PAGE
########
Tout est une question de place. On joue un des chevaux donnés gagnants et placés pour obtenir une place. On joue placé pour toucher. Mais la démocratie n'est pas un pari ou un calcul. L'enjeu de la partie n'est pas la victoire de tel ou telle avec des gains à empocher. Ou si c'est un jeu, il est dangereux car il fait le jeu des ambitieux sans scrupules, prêts à s'asseoir sur leurs convictions pourvu qu'ils soient du camp victorieux.

Winston Churchill définissait ainsi l'homme politique : «Être capable de dire à l'avance ce qui va arriver demain, la semaine prochaine, le mois prochain et l'année prochaine. Et être capable, après, d'expliquer pourquoi rien de tout cela ne s'est produit». Et Franz-Olivier Giesbert(1) de noter qu'en effet souvent «Le discours n'a (...) aucune importance. C'est un instrument de conquête ou de séduction. Pas de vérité ni de pédagogie».
########
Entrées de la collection
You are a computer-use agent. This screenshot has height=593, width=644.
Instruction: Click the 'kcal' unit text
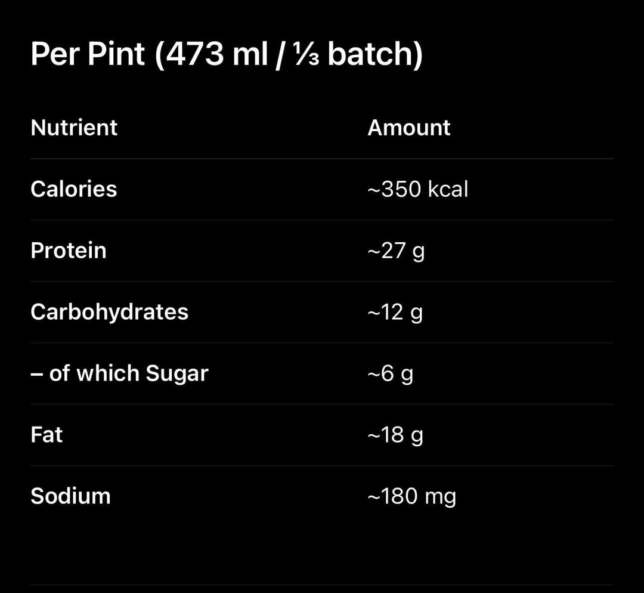click(448, 189)
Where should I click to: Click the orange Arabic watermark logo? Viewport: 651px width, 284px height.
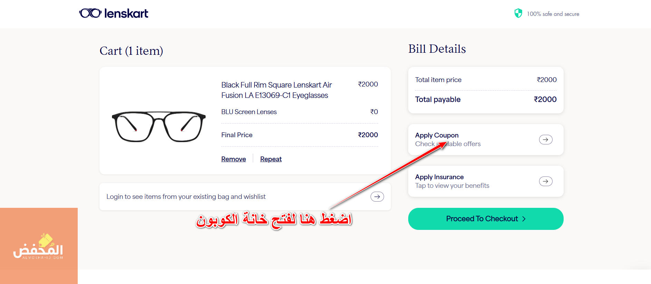pyautogui.click(x=39, y=246)
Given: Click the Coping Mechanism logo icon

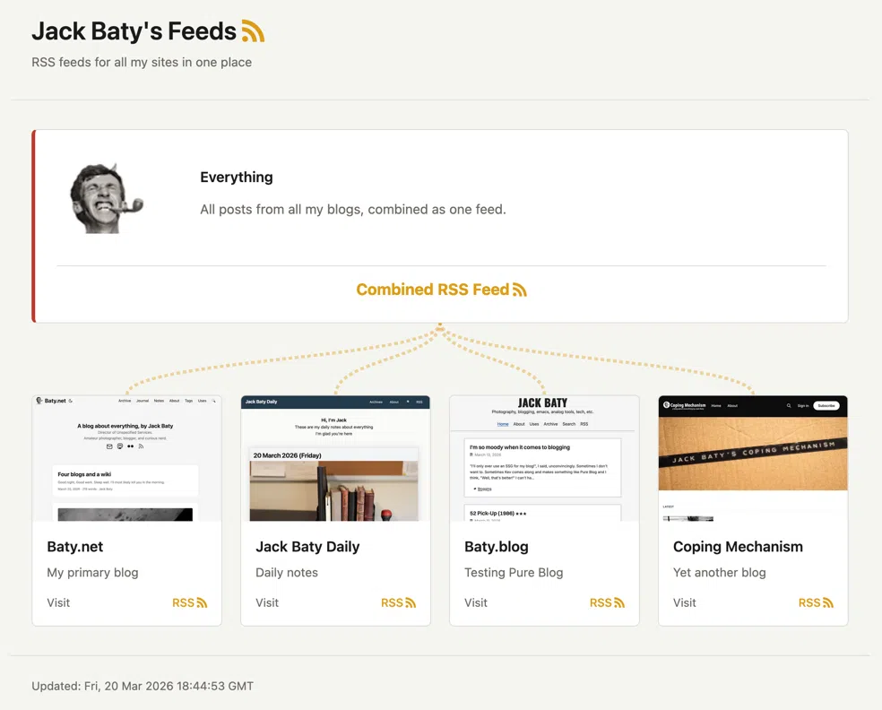Looking at the screenshot, I should point(666,404).
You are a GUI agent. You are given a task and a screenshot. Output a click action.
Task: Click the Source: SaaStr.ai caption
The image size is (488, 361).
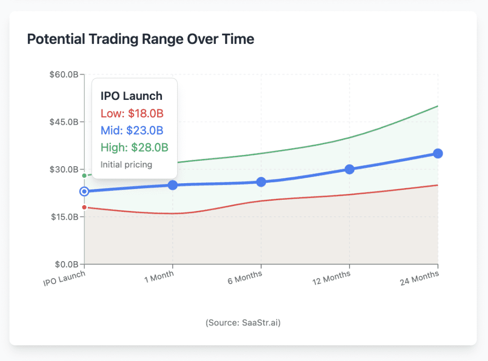click(x=243, y=323)
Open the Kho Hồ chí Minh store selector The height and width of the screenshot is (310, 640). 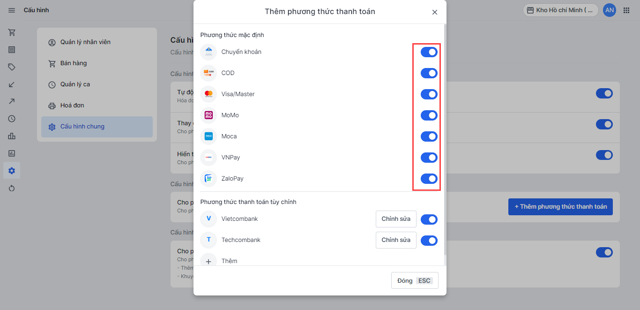click(x=560, y=10)
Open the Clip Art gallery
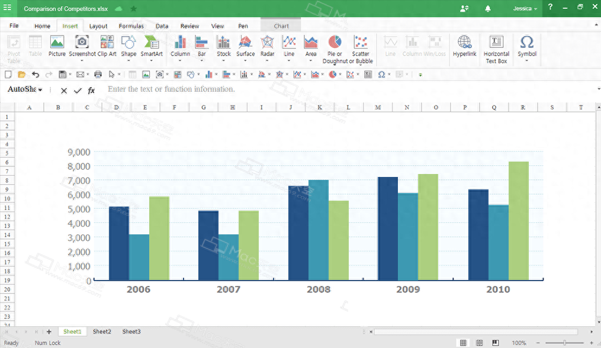Image resolution: width=601 pixels, height=348 pixels. pyautogui.click(x=107, y=46)
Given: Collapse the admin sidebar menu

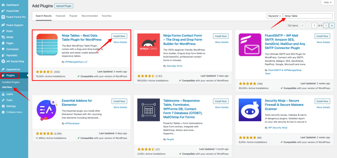Looking at the screenshot, I should [x=14, y=112].

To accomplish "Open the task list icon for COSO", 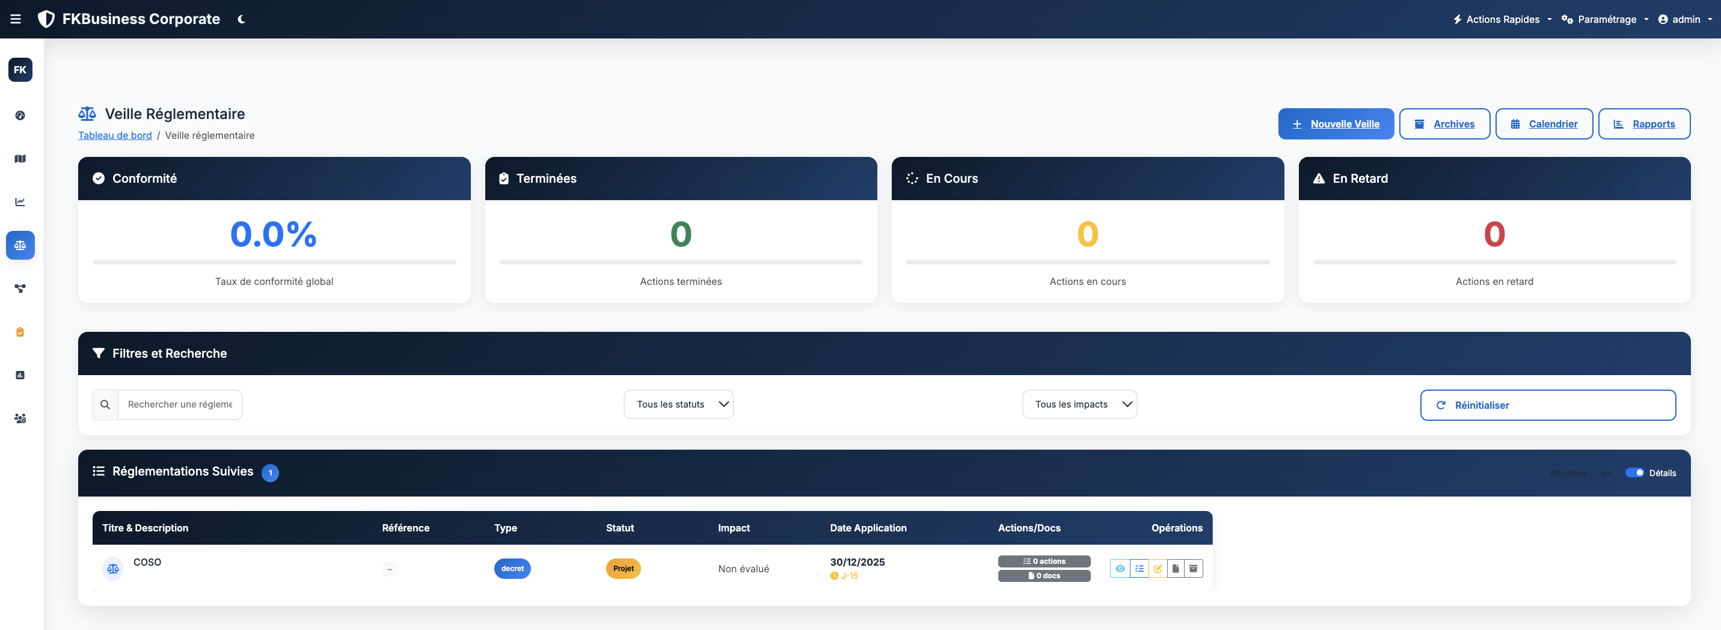I will coord(1139,569).
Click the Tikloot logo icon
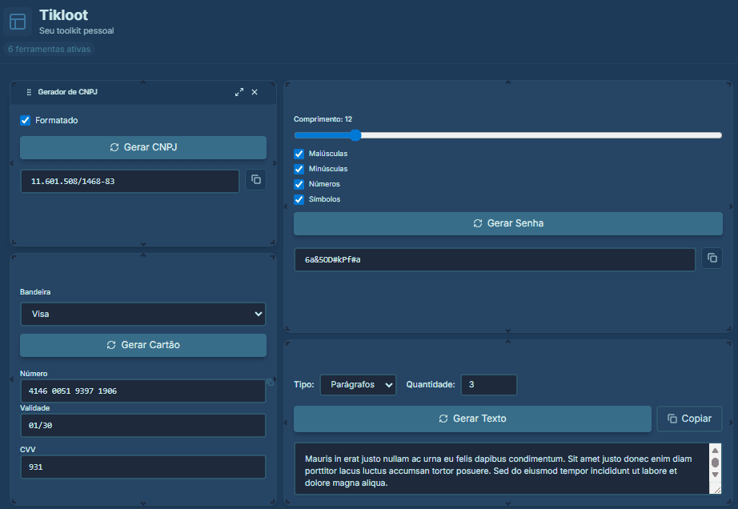 [x=18, y=22]
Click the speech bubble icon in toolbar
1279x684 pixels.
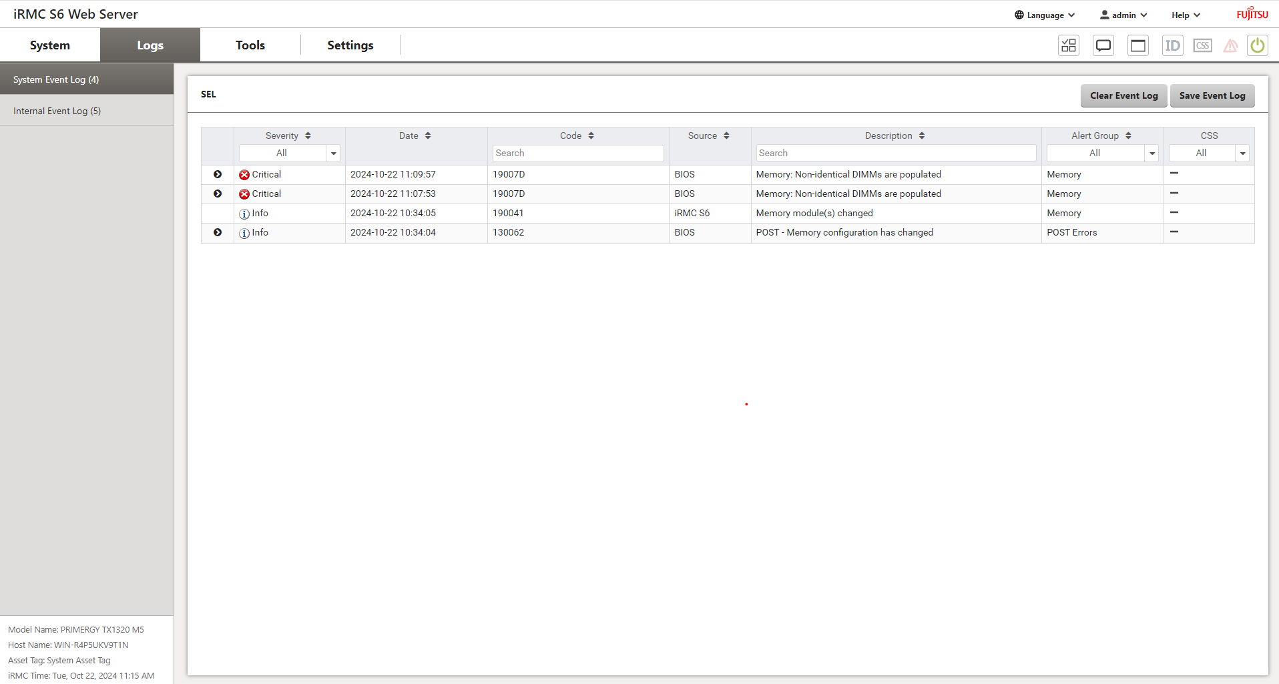(1103, 45)
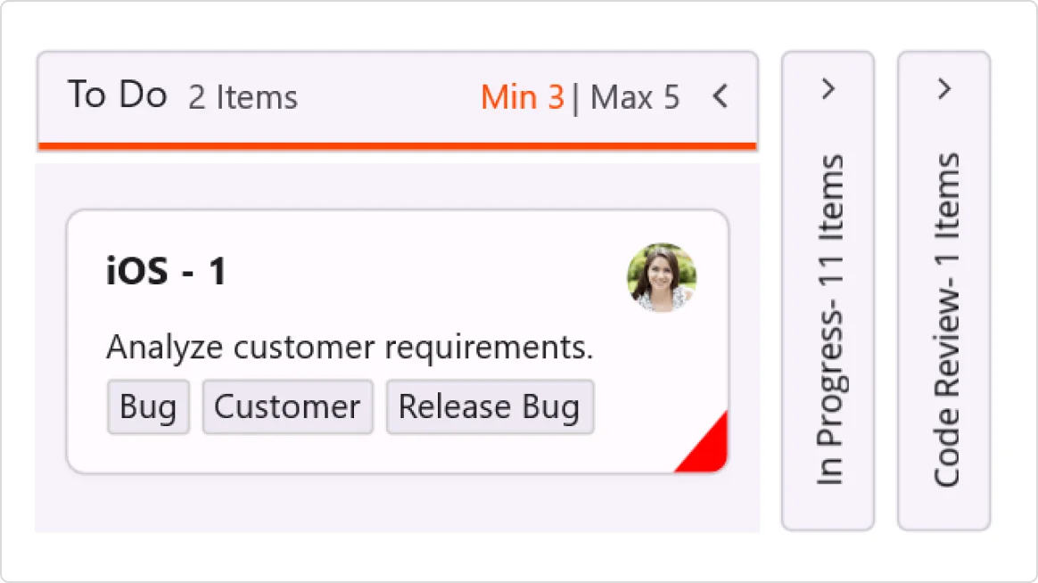Click the separator between Min and Max
This screenshot has height=583, width=1038.
[575, 97]
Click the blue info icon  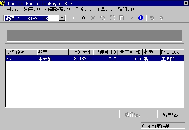point(141,18)
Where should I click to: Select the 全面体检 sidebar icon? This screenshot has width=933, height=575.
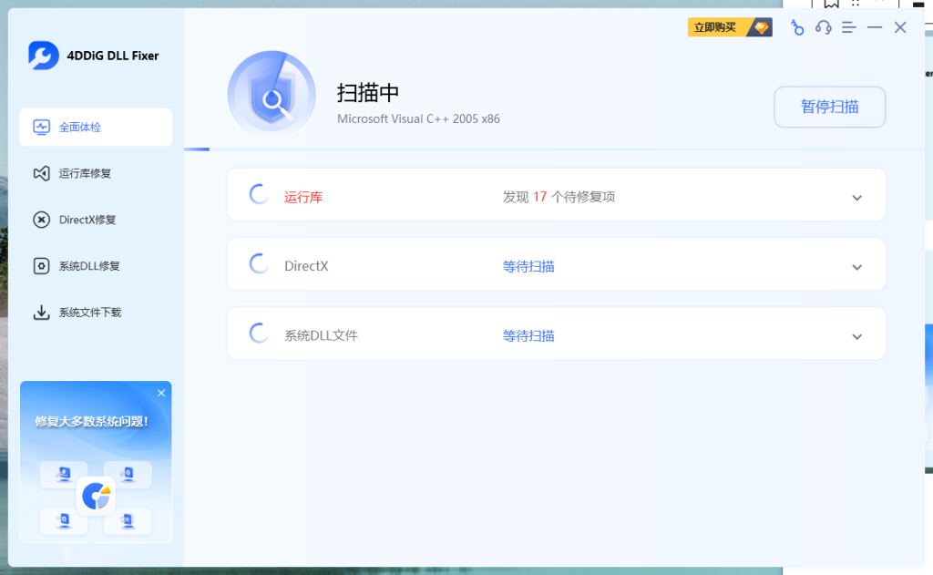[41, 127]
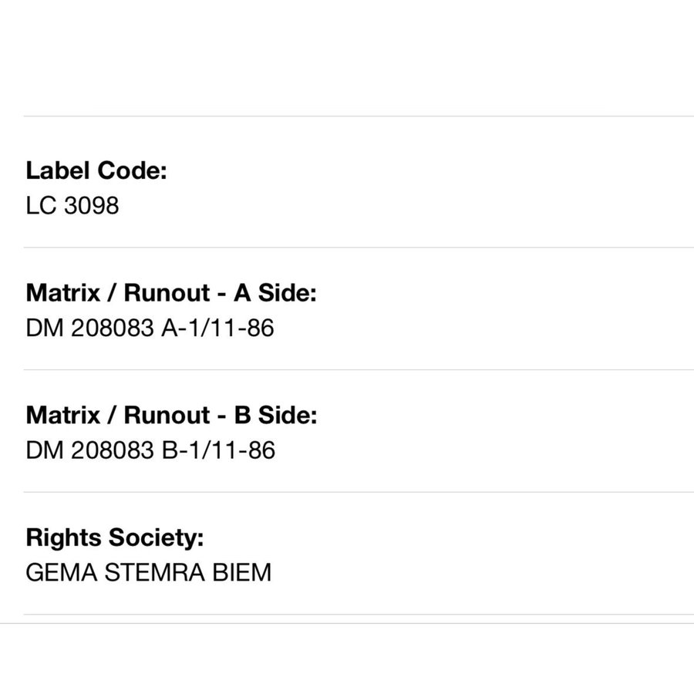Select the Matrix / Runout - A Side heading
Image resolution: width=694 pixels, height=694 pixels.
[x=171, y=293]
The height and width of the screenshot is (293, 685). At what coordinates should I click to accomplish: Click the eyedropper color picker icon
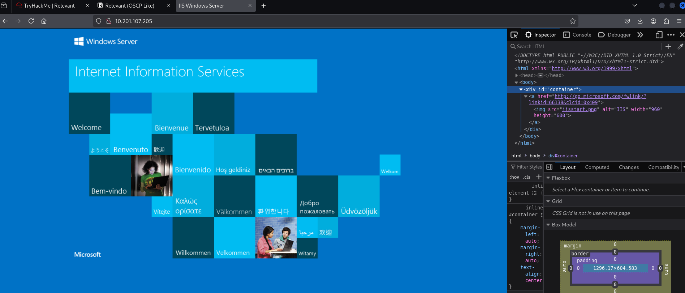(x=680, y=46)
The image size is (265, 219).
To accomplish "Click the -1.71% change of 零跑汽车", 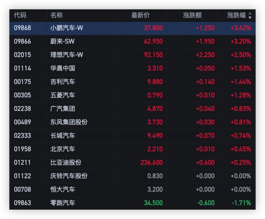I will (241, 203).
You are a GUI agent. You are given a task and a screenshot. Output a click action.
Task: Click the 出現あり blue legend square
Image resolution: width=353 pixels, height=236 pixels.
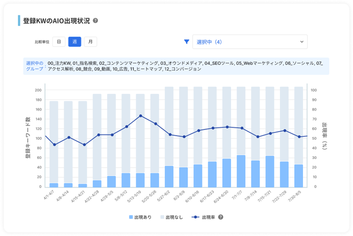tap(131, 217)
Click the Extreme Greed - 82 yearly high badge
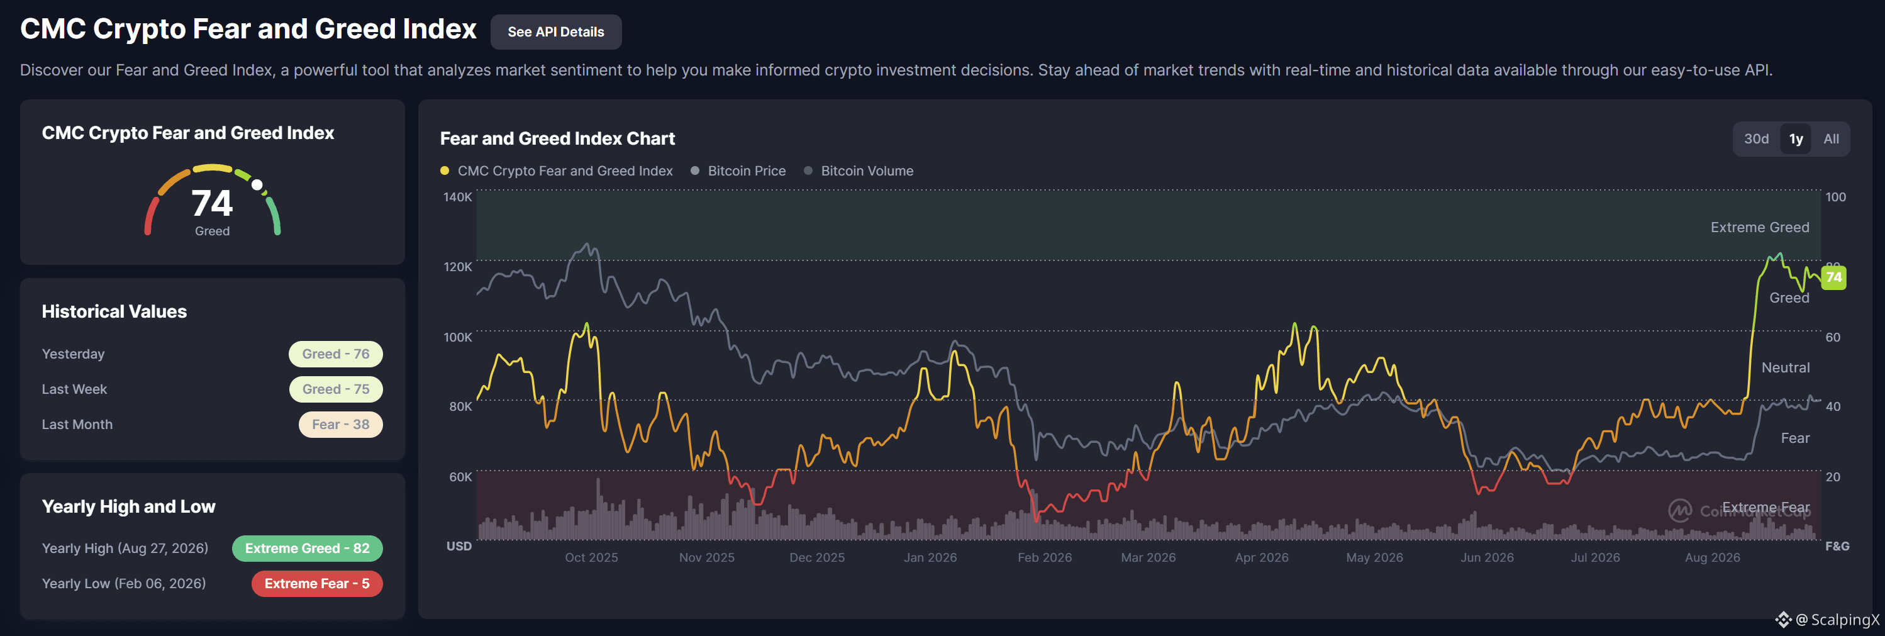The height and width of the screenshot is (636, 1885). tap(307, 548)
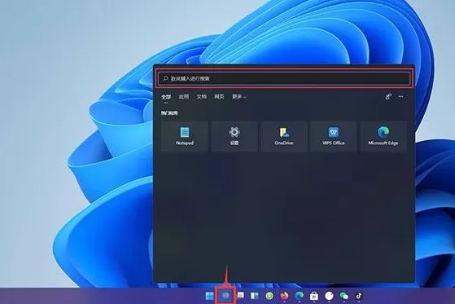Viewport: 455px width, 304px height.
Task: Launch the green circular taskbar app
Action: 269,296
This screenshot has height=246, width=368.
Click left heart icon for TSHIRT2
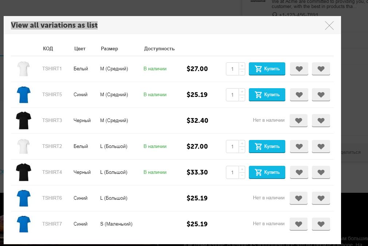coord(299,147)
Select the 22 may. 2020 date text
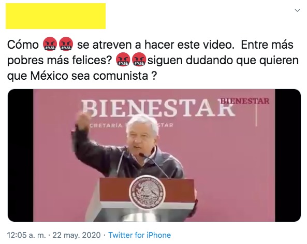 coord(77,235)
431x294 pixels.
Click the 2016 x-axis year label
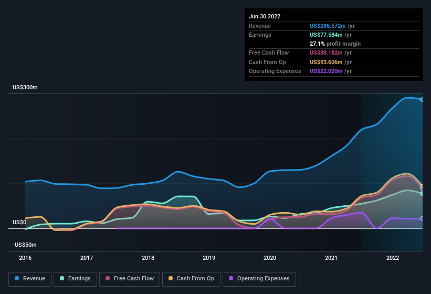click(25, 258)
########
CONSIGNE
Dans la page, relevez toutes les échéances à venir énumérées dans la citation de Winston Churchill.

RÉSULTAT DE L'EXERCICE
demain, la semaine prochaine, le mois prochain, l'année prochaine